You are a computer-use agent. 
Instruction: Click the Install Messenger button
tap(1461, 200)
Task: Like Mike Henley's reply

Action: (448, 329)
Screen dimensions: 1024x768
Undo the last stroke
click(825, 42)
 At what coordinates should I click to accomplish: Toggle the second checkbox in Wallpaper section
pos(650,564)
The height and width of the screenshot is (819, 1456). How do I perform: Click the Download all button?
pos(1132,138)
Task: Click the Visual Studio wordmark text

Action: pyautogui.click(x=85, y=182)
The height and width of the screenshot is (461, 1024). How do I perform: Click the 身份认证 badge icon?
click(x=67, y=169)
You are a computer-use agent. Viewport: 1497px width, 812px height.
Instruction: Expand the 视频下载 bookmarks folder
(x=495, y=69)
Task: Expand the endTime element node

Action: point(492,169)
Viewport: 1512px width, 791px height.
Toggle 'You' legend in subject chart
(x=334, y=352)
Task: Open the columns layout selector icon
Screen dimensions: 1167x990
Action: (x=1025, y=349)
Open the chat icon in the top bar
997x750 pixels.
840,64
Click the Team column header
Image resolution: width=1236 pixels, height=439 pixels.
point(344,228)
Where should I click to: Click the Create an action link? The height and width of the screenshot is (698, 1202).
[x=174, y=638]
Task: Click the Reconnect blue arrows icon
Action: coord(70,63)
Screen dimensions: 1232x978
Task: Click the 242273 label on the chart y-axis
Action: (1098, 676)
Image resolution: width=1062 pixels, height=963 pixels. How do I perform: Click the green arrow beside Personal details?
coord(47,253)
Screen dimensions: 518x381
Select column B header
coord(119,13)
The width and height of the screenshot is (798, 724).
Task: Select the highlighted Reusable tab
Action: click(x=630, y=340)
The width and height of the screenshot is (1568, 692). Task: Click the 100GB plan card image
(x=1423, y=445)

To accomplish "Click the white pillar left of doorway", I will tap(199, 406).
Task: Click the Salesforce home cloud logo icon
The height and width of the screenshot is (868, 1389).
□ □ □ □ □ □ □
▸ **HOW TO COMPLETE THIS TASK**
Output the line bearing "Task: Open the columns layout selector icon" along with all the lines after it through the end of the entries, exactly, and no other lines.

▸ **TASK SOLUTION**
Task: Open the columns layout selector icon
Screen dimensions: 1167x990
Action: (x=1025, y=349)
Open the chat icon in the top bar
997x750 pixels.
840,64
Click the Team column header
Image resolution: width=1236 pixels, height=439 pixels.
point(344,228)
Where should I click to: Click the Create an action link? The height and width of the screenshot is (698, 1202).
[x=174, y=638]
Task: Click the Reconnect blue arrows icon
Action: coord(70,63)
Screen dimensions: 1232x978
Task: Click the 242273 label on the chart y-axis
Action: (1098, 676)
Image resolution: width=1062 pixels, height=963 pixels. How do I perform: Click the green arrow beside Personal details?
coord(47,253)
Screen dimensions: 518x381
Select column B header
coord(119,13)
The width and height of the screenshot is (798, 724).
Task: Select the highlighted Reusable tab
Action: click(x=630, y=340)
The width and height of the screenshot is (1568, 692). Task: Click the 100GB plan card image
(x=1423, y=445)

To accomplish "Click the white pillar left of doorway", I will tap(199, 406).
Task: Click the Salesforce home cloud logo icon
The height and width of the screenshot is (868, 1389).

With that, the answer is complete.